§ **SELECTED EXCERPT**:
================================

Figurados are cool lookin. If I were a cigar that's what I'd want to be


----------



## rbw57 (Jan 21, 2007)

First off let me say that there are two different gars, one is the 
GENUINE PRE-EMBARGO C. C. EDICION LIMITADA CIGARS, the other is GENUINE COUNTERFEIT CUBANS CIGARS, but both are made by Nick Perdomo, and the Maduro version, the CC Educion Limitada is sold out they are so bad! No kidding these are some of the best cigars Perdomo had ever made! And for about 2 bucks each, they are awesome. They have a following now. Yep, the brand is owned by JR CIGARS, Lew Rothman.:cb


----------



## TastyCaramel (Jan 7, 2007)

Even though this thread has been brought back from the dead...

I'm the last person to care about name brands or smoking "the cigar," but there are so many relatively great cigars out there in the $2-3 range that I can't imagine I would smoke these things before trying other smokes with less ridiculous names. I question the quality of something that has a gimmicky name to attract customers. If the cigar's so delicious it should be a success without the tricks - with a more "average" name.

I don't think Lew and JR will go under anytime soon without my support, though


----------



## KASR (Aug 2, 2006)

What the.....this thread must be infected by the T-Virus....cuz, I swear it _was_ dead!


----------



## chupacabrah (Jan 2, 2008)

KASR said:


> What the.....this thread must be infected by the T-Virus....cuz, I swear it _was_ dead!


last reply before today... 09-17-2006

nice!


----------



## Mark THS (Feb 5, 2007)

What an odd top for someones first post


----------



## gnukfu (Dec 19, 2007)

Mark THS said:


> What an odd top for someones first post


:tpd: I have nothing to add


----------



## TastyCaramel (Jan 7, 2007)

================================

§ **STORED DATA**:
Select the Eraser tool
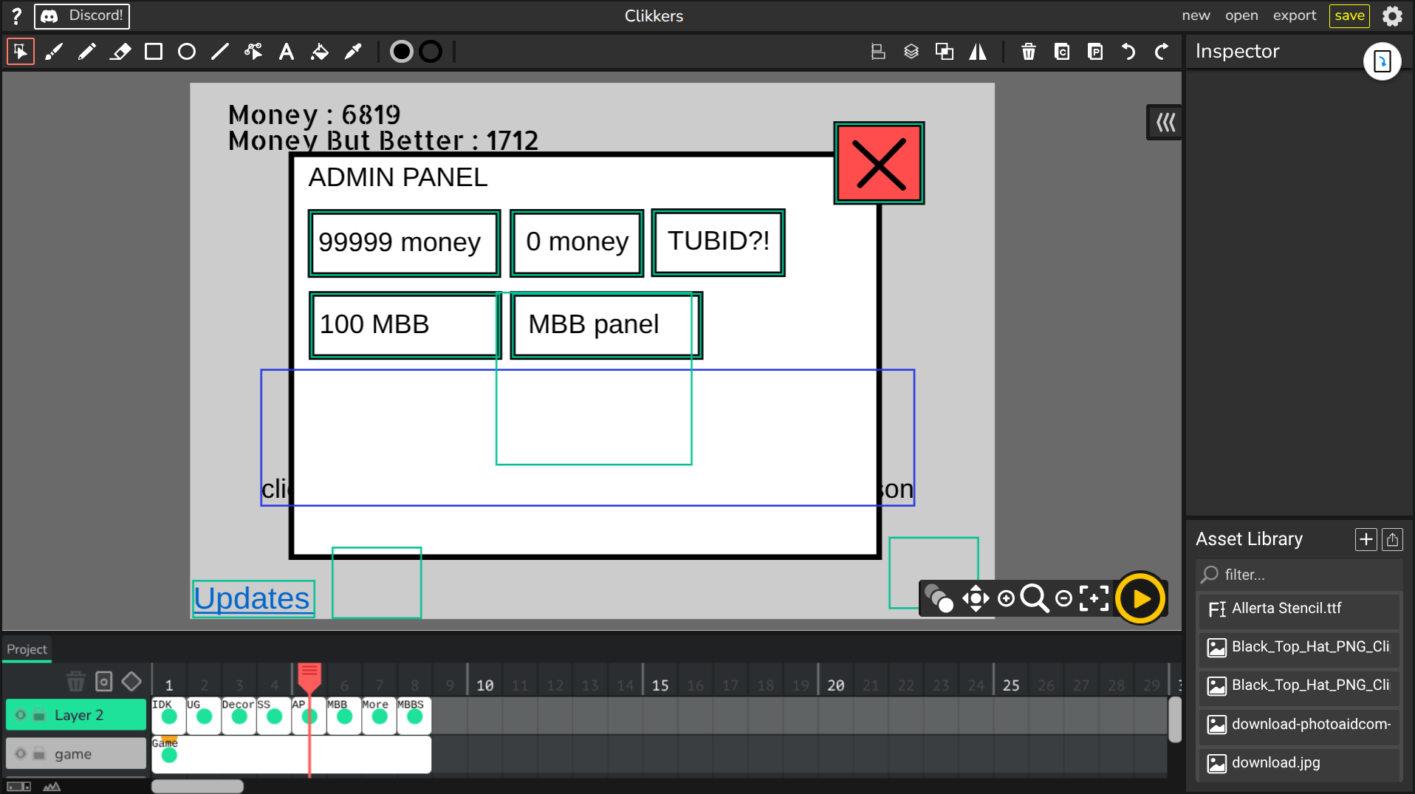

================================

§ **TASK REQUIREMENTS**:
(a) In the cigar forum thread, who does rbw57 say makes both kinds of cigars?
(b) List every distinct username that appears in a post header in the cigar forum thread.
(c) Go on with the cigar forum thread from where it stops.
None of the data is needed for this work.

§ **ACTIVITY ANSWERS**:
(a) Nick Perdomo

(b) rbw57, TastyCaramel, KASR, chupacabrah, Mark THS, gnukfu

(c)
gnukfu said:


> :tpd: I have nothing to add


I thought I'd add my opinion so as to ease the awkwardness when everyone pointed this out


----------



## Glacierman (Nov 16, 2006)

Yeah, but hey, these ain't too bad fer cheap smokes. Why, I remember when these here Jen-yew-wine Counterfeit Cubans first came out, waaaaay back when. They wuz purty good. Usedta pick 'em up from the local BM. They wuz all right, they wuz. Yup. Purty good.


----------



## beamish (Jan 10, 2007)

I started smoking stogies on those some years ago loved them,back then, they were the 1958 counterfeits then found padron dont really care for them anymore


----------



## brigey (Dec 17, 2006)

Zoomschwortz said:


> The sale is at Mikes. All sizes are $69.95
> 
> The Genuine Pre-Embargo Counterfeit Cuban 1958 Gourmet Figurado's ranked number 1 for full bodied cigars in the Latest issue of Cigar Magazine.
> 
> ...


*Please let us know how genuine they taste. Thanks.:ss*


----------



## brigey (Dec 17, 2006)

pnoon said:


> A Genuine Conuterfeit - WTF?


*Sorta like genuine artificial leather. or plastic. LOL:r*


----------



## homeless_texan (Sep 11, 2005)

I feel that I have stepped into bizzaro world.


----------



## Zoomschwortz (Jul 14, 2006)

brigey said:


> *Please let us know how genuine they taste. Thanks.:ss*


WOW it's alive!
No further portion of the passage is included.